§ QUESTIONS ON THE MATERIAL
• A. In the excerpt on cloud-native development teams, what is Bjorn Freeman-Benson's job title?
• B. Retype the part of the excerpt on cloud-native development teams starting with "Building the foundations: Self-service" and going on through "was going wrong.".
• C. Extend the excerpt on cloud-native development teams, picking up after its final sentence.

┌─ EXCERPT PROVIDED

This experience, in part, shapes how Bjorn builds and leads cloud-native development teams and also how he sees the responsibilities of developers.
Building the foundations: Self-service facilitated by platform and ops teams
"The goal was to build a platform that then allowed the development teams to just do the rollout from their point of view without having to worry about all the details of the insides of it." -Bjorn Freeman-Benson, SVP Engineering, Ambassador Labs
Development and operations teams can gain the most efficiency by working together. Complete separation of duty means neither team has insight into what the other is doing. As Bjorn points out, developers are more likely to have easier insight into emerging failure patterns and problems within their own services, while a separate operations team would have to spend significant time digging around to identify what was going wrong.

└─
┌─ RECORDED INFORMATION

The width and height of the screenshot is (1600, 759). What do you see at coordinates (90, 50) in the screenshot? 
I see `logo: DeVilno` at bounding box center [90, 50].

└─

§ RESULTS OF THE TASKS
• A. SVP Engineering at Ambassador Labs.

• B.
Building the foundations: Self-service facilitated by platform and ops teams
"The goal was to build a platform that then allowed the development teams to just do the rollout from their point of view without having to worry about all the details of the insides of it." -Bjorn Freeman-Benson, SVP Engineering, Ambassador Labs
Development and operations teams can gain the most efficiency by working together. Complete separation of duty means neither team has insight into what the other is doing. As Bjorn points out, developers are more likely to have easier insight into emerging failure patterns and problems within their own services, while a separate operations team would have to spend significant time digging around to identify what was going wrong.

• C.
Bjorn believes that ops teams' time is better spent building robust foundations to automate all the things development teams need to use but don't need to know inside and out. This underlying infrastructure could, for example, consist of all the details of Kubernetes, or the different running environments, or the different YAML files that defined each configuration. Instead, the platform team focuses on automating the platform to make it possible for developers to do their rollouts from their point of view without thinking about all the underlying details that make it happen. Essentially, ops enables developer self-service, which in turn gives devs what they need to complete the full code-ship-run process.
Taming tool sprawl and paving a clear path for developers
By extension, the platform team also assumes responsibility for tooling. As Bjorn explains, building one's own tools is a fairly frequent requirement. This is something echoed in a recent conversation with Lunar's Kasper Nissen, who stated, "By centralizing tooling and providing an opinionated platform, or “paved path ," for developers, companies like Lunar can accelerate developer ramp-up and productivity. If a platform team can offer a preferred take on how to do specific tasks in the workflow and recommend a set of tools to use, developers won't spend too much time on trial and error".
Bjorn explains, like Kasper, that platform teams are responsible for building tooling and automating it for the team and ultimately for paving the path and keeping it clear of obstacles. And why? "If you're building a SaaS piece of software, it's about operations as well as writing the software. And so that's the extension that we've made as developers--to go from just developing to developing and operating". There is inherent struggle in this shift left, which is where the developer control plane concept was born.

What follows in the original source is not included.